Manufacture and characterisation of in situ titanium carbide reinforced Ti6Al4V composites by selective laser melting

Metal matrix composites (MMCs) offer various advantages over metallic alloys due to their low density, high strength, and tailorable properties. However, their manufacture with conventional methods is challenging due to the presence of hard particles. Selective laser melting (SLM) is a promising method for manufacturing MMCs, but the preparation of homogeneous powder feedstocks is a challenge for its widespread adaptation. This study examines the manufacture and characterisation of in situ TiC reinforced Ti6Al4V matrix composites using carbon-coated near-spherical Ti6Al4V powder feedstock via SLM. Spherical homogeneously coated carbon-Ti6Al4V composite powders were prepared by direct mixing to retain the flowability of particles. In situ TiC-Ti6Al4V composites were manufactured using this powder feedstock.
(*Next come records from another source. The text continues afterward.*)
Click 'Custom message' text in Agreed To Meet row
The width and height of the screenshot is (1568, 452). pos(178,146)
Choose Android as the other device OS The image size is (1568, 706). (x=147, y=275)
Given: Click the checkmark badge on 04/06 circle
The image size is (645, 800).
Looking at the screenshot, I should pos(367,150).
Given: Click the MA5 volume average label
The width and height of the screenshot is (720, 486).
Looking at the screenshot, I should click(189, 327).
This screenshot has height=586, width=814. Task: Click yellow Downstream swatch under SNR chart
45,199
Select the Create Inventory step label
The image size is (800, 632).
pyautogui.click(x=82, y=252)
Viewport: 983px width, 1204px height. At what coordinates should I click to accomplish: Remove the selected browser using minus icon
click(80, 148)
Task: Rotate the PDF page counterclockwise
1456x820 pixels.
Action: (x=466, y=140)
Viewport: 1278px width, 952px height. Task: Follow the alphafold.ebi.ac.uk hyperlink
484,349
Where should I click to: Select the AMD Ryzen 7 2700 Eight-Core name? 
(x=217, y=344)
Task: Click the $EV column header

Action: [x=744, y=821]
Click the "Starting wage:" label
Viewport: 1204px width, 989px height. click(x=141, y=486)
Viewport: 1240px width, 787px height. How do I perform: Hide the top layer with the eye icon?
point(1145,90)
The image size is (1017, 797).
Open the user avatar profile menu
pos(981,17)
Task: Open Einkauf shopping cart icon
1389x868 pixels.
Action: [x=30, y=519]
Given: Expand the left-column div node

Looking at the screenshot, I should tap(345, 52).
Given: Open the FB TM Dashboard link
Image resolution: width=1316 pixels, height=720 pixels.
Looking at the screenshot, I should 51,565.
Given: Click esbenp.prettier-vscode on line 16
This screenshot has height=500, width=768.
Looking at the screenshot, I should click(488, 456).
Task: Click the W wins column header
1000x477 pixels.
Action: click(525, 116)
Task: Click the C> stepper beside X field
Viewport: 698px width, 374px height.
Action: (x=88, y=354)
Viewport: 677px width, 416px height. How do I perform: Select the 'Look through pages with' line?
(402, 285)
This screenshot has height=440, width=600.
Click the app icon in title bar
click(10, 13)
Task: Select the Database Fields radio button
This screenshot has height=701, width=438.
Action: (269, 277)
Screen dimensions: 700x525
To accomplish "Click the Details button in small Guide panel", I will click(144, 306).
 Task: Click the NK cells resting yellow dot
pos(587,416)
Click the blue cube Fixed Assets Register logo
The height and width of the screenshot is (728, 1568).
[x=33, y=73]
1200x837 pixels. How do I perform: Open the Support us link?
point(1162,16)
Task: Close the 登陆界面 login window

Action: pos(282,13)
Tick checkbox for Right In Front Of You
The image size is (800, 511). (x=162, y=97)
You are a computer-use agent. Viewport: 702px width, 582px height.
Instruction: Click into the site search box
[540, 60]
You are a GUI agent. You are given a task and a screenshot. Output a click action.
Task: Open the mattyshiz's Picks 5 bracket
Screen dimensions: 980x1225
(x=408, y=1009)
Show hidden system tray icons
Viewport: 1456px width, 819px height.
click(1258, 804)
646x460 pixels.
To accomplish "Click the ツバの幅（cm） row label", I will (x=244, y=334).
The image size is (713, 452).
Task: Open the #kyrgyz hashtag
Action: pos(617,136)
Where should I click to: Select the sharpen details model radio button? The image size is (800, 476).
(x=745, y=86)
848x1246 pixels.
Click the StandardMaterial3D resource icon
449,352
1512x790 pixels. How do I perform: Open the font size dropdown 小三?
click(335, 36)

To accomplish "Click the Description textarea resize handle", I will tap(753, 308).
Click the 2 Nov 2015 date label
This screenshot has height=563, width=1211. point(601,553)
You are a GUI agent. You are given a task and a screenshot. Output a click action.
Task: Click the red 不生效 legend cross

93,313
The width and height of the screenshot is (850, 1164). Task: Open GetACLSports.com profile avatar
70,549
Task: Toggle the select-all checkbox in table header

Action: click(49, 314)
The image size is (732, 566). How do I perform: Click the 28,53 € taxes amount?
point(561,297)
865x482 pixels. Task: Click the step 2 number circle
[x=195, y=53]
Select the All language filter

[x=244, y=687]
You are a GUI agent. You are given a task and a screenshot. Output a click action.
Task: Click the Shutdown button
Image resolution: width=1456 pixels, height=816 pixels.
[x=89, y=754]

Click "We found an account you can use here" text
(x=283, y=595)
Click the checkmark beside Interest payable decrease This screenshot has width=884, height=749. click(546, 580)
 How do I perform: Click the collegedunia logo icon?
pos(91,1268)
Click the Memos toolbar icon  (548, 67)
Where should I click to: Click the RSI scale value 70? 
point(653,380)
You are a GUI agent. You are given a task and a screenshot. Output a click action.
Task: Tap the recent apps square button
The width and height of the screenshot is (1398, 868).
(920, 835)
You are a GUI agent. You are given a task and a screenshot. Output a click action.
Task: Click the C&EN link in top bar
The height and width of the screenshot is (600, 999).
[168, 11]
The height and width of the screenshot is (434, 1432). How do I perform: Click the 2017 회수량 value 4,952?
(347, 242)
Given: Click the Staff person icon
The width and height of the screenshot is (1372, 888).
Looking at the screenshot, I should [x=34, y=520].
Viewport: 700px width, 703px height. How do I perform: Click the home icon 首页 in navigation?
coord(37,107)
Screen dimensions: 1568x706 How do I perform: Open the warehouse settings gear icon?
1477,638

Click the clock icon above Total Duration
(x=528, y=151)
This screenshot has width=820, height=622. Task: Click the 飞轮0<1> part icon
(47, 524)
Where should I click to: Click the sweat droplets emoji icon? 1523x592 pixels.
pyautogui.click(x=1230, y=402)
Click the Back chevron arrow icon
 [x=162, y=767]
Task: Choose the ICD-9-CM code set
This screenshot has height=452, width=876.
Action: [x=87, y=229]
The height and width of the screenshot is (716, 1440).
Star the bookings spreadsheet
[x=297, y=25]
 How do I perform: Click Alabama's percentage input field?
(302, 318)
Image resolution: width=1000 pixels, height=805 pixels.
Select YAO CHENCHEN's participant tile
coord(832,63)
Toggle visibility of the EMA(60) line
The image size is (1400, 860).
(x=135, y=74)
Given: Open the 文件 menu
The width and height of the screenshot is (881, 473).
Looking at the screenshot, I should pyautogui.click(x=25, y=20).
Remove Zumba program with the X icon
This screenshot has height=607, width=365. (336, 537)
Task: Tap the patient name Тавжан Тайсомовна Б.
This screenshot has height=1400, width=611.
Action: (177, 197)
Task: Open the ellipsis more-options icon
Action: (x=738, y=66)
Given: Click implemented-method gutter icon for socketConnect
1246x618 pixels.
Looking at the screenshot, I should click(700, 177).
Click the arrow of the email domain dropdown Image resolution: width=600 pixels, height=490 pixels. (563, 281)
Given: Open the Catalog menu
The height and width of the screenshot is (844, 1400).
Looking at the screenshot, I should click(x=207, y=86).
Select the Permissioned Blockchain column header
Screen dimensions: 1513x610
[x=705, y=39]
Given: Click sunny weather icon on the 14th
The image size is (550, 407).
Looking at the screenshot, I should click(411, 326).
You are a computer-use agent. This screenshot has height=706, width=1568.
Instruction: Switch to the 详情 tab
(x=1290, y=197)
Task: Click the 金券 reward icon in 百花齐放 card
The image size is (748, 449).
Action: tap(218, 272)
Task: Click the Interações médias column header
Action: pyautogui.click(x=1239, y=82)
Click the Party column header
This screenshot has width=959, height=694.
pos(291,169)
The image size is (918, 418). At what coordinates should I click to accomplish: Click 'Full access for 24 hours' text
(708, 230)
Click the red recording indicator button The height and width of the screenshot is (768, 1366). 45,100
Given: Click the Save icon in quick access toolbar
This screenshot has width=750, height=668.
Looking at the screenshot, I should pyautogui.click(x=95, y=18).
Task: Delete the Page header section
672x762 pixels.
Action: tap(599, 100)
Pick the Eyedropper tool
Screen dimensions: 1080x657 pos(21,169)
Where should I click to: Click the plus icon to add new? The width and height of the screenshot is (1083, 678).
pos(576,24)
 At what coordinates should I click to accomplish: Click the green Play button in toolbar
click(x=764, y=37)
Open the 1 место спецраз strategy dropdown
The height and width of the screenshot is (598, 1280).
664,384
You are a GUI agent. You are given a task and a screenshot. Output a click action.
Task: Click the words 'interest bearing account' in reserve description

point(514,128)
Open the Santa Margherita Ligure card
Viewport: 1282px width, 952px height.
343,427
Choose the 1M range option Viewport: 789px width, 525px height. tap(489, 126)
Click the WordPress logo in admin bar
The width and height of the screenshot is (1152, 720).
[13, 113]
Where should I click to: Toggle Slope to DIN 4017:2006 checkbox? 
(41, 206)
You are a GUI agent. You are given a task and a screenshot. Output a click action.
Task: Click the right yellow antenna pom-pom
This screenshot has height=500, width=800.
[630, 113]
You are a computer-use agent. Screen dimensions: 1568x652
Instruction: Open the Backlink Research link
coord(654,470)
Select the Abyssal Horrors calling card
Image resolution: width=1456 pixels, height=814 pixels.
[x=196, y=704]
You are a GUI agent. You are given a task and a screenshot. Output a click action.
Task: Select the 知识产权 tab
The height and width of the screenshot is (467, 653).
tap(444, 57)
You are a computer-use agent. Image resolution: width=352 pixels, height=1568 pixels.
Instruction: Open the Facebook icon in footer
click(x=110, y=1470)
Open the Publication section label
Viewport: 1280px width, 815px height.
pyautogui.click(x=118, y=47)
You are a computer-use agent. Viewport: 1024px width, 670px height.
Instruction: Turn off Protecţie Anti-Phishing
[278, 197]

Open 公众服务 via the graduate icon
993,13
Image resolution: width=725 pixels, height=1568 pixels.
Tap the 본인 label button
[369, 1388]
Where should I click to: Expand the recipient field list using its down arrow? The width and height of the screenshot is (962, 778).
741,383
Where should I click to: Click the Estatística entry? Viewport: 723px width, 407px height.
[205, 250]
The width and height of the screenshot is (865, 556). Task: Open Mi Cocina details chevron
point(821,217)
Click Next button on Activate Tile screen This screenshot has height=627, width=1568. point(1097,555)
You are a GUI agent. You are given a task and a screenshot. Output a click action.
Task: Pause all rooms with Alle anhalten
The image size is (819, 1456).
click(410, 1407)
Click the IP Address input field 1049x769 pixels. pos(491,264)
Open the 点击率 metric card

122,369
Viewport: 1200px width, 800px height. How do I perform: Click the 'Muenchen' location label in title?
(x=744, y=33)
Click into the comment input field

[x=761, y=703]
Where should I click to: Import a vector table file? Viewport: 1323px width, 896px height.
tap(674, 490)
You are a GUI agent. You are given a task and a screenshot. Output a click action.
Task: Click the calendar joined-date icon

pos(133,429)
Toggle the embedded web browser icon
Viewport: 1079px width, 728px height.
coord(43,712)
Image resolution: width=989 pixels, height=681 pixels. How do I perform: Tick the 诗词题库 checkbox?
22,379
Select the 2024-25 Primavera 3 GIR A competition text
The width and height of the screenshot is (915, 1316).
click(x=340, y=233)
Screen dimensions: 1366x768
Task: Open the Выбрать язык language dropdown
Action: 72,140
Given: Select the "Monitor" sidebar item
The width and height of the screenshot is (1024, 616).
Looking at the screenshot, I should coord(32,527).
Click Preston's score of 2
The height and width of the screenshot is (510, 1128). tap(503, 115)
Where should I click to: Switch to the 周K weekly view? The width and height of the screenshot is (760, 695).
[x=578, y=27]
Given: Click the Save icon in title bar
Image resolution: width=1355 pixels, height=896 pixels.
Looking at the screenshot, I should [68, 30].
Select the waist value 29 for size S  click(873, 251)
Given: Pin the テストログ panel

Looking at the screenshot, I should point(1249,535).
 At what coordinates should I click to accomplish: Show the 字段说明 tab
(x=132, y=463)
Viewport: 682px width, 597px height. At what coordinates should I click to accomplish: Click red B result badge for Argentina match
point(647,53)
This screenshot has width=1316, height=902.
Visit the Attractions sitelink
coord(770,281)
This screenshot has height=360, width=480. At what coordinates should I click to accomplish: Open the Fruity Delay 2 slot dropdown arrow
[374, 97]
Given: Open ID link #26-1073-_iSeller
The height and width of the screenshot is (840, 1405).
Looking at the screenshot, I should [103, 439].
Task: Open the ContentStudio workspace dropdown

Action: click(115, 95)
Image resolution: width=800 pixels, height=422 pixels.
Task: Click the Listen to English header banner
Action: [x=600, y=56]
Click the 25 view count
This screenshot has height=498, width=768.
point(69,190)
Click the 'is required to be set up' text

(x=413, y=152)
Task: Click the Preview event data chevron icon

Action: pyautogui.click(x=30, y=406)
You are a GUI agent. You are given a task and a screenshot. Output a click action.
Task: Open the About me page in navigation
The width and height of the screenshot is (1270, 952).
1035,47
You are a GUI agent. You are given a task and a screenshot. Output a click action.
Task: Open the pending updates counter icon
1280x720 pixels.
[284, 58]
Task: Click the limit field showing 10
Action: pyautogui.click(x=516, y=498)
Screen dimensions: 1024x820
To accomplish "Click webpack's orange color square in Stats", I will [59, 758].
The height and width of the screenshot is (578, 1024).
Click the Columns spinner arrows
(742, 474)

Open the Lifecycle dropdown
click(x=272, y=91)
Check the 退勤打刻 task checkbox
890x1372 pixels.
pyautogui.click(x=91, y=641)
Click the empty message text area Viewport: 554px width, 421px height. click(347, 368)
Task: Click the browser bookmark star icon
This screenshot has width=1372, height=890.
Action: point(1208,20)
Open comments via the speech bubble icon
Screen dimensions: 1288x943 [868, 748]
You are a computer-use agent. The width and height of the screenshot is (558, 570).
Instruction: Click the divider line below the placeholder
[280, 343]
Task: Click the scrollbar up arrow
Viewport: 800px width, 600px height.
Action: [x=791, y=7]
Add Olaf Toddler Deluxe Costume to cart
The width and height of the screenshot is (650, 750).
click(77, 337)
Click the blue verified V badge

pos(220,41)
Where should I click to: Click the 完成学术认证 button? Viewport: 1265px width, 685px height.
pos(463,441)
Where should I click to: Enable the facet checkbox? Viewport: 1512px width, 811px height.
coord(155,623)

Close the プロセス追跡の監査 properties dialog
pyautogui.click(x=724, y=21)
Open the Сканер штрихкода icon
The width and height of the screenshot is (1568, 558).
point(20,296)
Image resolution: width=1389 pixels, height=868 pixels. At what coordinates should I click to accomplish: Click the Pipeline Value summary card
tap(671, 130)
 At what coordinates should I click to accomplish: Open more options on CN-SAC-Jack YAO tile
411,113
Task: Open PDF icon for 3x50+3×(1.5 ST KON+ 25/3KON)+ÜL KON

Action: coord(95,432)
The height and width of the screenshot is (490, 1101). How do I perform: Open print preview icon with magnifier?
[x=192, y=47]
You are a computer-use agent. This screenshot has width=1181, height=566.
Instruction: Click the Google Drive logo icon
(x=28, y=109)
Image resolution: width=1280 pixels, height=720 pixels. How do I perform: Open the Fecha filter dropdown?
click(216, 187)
TiCTi6Al4V composites' microstructure was examined using optical microscopy, X-ray diffraction, X-ray computed tomography, scanning electron microscopy, and electron backscatter diffraction. Microhardness tests, dry reciprocating wear tests and in situ SEM scratch tests were employed to assess the performance of Ti6Al4V-TiC composites. Nearly fully dense parts with homogeneously distributed TiC nanoparticles smaller than 500 nm size was achieved with optimum processing parameters. Lower SLM energy density led to lack of fusion defects, while high energy density resulted in keyhole pores. TiC presence induced parent ß grain and martensite lath refinement. Grain boundary length increased more than twice with TiC particle formation, and martensite lath size was reduced ~ 30%. The hardness of TiC-Ti6Al4V composites was measured as ~100 HV higher than their unreinforced equivalents. The wear rate of Ti6Al4V-TiC composites was measured as higher than unreinforced Ti6Al4V parts. In situ SEM scratch tests were showed that TiC particles may come off from the Ti6Al4V matrix under frictional forces, and third body abrasion may cause the higher wear rate. This study showed that nearly fully dense in situ TiC-Ti6Al4V composites can be manufactured using directly mixed composite powder feedstock.